「水上のグレートマザー」は諦めない 最下級から復活誓う59歳

「水上のグレートマザー」日高逸子物語(1)

 鳴門海峡の渦潮が、機嫌を損ねたようにうなりを上げている。博多から新幹線と高速バスを乗り継いで4時間余り。神戸から淡路島を南下した日高逸子(59)=福岡市=は、四国・徳島の鳴門ボートレース場に向かっていた。

 2021年2月17日。強風で雪が舞い、水面には白波が立っている。ボートレーサー日高は、この悪条件の下、競技人生の進退を決する復帰戦に挑もうとしていた。

 生涯獲得賞金は、女子最高の10億円超。娘2人を育てながらトップ選手として君臨してきた日高を、人々は「ボートレースの女王」「グレートマザー」と呼ぶ。身長155センチ、体重46キロの小柄な体を鍛え抜き、闘志ほとばしるレースでファンを魅了してきた。

 しかし昨年秋、3度目のフライングを犯して150日間の出場停止を命じられた。同時に選手ランク(A1、A2、B1、B2の4階級)も最高のA1から一気に最下級に転落した。

 レースの出場機会が最も少なく、選手たちが「地獄の始まり」と表現するB2。A1への復帰は至難の業だ。現役女子最年長という年齢を考えても、誰もが「引退」の2文字を思い浮かべた。

 しかし、日高は違った。

 「これまでだって、逆転に次ぐ逆転の人生だった。はい上がっていくのも私らしい」

 生まれは宮崎県都城市。酒乱で暴力を振るう父におびえ、6歳の時に母は失踪した。父、兄と同県串間市の祖父母宅に身を寄せた。父の暴力はやまず、母を失った悲しみに耐えながら農作業を手伝い、新聞配達で家計を助けた。

 「この世界から抜け出したい。自分の手で何かをつかみたい」

 その一心で、高校を卒業して勤めた会社も辞め、過酷な勝負の世界に飛び込んだ。ボートレーサーとしては遅咲きの、23歳でのスタートだった。

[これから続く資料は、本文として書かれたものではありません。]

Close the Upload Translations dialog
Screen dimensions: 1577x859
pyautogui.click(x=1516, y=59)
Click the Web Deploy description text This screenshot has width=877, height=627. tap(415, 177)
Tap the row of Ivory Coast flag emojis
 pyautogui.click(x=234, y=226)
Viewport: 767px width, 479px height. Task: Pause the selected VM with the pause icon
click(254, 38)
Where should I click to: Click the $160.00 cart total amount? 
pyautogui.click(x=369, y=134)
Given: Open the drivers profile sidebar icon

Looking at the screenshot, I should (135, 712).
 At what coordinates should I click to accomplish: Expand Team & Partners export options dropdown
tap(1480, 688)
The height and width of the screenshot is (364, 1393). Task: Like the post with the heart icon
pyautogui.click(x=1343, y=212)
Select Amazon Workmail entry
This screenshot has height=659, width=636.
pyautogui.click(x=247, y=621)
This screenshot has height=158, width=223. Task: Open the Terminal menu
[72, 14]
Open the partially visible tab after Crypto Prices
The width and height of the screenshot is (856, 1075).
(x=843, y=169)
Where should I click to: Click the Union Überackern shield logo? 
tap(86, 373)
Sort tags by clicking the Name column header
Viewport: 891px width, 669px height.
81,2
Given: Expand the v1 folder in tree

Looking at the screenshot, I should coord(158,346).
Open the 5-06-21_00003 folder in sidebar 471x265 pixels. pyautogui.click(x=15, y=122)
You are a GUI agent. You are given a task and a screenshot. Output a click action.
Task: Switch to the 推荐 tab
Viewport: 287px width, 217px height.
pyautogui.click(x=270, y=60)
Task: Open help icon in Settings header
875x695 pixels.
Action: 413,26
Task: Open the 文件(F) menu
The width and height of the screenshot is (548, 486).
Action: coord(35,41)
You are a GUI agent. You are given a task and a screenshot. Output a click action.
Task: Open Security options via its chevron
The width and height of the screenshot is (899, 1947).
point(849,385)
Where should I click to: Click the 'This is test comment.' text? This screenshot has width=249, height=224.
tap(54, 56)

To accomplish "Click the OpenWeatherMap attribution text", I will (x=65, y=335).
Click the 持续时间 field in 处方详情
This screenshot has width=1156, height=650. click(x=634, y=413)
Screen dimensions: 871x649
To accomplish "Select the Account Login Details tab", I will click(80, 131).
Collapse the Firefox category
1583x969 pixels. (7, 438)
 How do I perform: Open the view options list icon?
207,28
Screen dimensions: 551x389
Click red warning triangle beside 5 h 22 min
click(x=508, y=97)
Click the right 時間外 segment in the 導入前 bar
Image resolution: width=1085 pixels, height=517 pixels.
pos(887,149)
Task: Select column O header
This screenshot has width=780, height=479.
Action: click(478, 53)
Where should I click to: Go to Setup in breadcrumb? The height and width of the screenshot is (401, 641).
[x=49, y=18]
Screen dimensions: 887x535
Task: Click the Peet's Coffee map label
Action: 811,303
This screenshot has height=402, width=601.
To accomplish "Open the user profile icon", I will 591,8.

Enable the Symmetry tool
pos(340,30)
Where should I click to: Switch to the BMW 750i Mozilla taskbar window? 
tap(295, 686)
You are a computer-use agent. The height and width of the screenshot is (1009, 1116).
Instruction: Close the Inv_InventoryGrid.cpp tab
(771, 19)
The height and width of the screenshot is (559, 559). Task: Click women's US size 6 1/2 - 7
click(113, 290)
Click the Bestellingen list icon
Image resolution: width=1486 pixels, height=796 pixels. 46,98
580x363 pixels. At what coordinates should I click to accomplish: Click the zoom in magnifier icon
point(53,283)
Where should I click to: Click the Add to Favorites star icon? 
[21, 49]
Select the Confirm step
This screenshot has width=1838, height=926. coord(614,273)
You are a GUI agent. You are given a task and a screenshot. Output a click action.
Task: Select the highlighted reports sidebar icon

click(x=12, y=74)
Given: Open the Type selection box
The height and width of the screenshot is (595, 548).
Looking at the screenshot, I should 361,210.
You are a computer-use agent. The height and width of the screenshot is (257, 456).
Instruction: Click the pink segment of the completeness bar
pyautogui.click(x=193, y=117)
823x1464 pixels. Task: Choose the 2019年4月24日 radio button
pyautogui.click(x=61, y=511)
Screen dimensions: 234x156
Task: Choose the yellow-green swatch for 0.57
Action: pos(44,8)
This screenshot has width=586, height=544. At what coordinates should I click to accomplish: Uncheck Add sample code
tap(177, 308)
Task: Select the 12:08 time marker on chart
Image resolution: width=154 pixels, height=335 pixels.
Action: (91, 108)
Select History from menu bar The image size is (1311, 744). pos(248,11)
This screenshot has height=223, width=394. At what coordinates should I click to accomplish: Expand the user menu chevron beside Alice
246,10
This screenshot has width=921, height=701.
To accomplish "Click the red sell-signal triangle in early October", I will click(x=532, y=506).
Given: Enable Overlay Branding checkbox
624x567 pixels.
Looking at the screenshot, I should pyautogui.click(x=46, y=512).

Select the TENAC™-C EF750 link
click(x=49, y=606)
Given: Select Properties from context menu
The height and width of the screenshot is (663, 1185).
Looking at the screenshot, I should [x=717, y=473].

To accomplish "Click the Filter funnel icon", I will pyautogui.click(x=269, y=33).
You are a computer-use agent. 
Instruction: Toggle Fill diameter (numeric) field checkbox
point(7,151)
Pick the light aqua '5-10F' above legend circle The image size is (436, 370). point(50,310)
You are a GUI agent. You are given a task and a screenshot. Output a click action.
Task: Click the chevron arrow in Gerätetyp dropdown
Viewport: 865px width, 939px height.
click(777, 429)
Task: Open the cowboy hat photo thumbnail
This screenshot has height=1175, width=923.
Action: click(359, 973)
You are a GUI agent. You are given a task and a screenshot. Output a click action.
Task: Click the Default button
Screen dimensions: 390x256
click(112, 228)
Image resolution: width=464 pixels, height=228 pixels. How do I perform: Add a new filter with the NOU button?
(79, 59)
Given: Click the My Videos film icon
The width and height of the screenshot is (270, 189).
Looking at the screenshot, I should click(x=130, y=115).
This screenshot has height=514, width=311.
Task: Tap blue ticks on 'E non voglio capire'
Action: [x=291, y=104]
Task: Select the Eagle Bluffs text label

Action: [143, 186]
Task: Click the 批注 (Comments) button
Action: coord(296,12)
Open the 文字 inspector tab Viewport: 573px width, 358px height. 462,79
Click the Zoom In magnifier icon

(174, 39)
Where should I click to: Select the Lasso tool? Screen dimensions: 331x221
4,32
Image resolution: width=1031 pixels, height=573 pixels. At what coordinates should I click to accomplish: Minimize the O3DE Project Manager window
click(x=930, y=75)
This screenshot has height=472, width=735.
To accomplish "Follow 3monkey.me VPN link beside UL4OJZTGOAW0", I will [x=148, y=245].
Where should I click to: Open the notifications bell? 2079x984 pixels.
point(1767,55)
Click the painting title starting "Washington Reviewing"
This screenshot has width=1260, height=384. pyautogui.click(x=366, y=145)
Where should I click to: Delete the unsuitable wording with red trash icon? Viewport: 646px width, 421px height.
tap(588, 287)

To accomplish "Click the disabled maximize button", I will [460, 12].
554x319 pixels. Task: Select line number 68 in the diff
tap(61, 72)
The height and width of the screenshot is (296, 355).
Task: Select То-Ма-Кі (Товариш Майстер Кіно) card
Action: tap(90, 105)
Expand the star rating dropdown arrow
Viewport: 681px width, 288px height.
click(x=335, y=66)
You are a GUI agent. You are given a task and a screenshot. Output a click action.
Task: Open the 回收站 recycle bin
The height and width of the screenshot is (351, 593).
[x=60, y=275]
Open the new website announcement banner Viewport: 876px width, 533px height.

鳴門ボートレース場での復帰戦で豪快なターンを決める日高逸子(写真手前の1号艇)

 ボートレースは主に男女混合で行われ、「水上の格闘技」とも呼ばれる。6隻が1周600メートルのコースを3周して速さを競う。ベニヤ板で作られたボートの最高時速は80キロを超え、体感速度は120キロに達するという。

 急カーブで転覆して後続ボートのプロペラに巻き込まれれば、顔をえぐられ、指を落とす。重傷どころか、命を落とす者もいる。生命保険は高額すぎて入れず、多くの選手は自宅に神棚を置き、無事を祈ってレースに挑む。

 しかし、日高は「神」の存在を信じない。験を担ぐことすらしない。

 「神頼みは嫌い。一人じゃ生きてはいけないけれど、まずは自分自身。何もしなくて恵まれる人はいない。どんな壁にぶち当たっても努めれば必ず報われるし、恵まれる。そうやって生きてきた」

 成績が伴わないのは「努力不足だ」と自分に言い聞かせてきた。10年前に痛めた両膝は悲鳴を上げている。それでも年齢とともに衰える体を鍛えるために、腹筋と背筋のトレーニングは一日も休まずやってきた。

 ただ、昨年秋からの出場停止には、これまでにない不安と焦りがあった。「出産以外にこれほど長い休みを経験したことがなかった」からだ。崖っぷちからの再起を懸けるのが、鳴門ボートレース場で開催される女子一般戦「ヴィーナスシリーズ」。その戦いが今、始まろうとしていた。

闘志を秘め、復帰戦を前にエンジンを運ぶ日高逸子

    ■   ■

 1985年にデビューし、ボートレース界をけん引してきた「グレートマザー」日高逸子。苦難の子ども時代を乗り越え、「努める者は必ず報われる」の信条を胸に、自ら道を切り開いてきた。その人生を追う。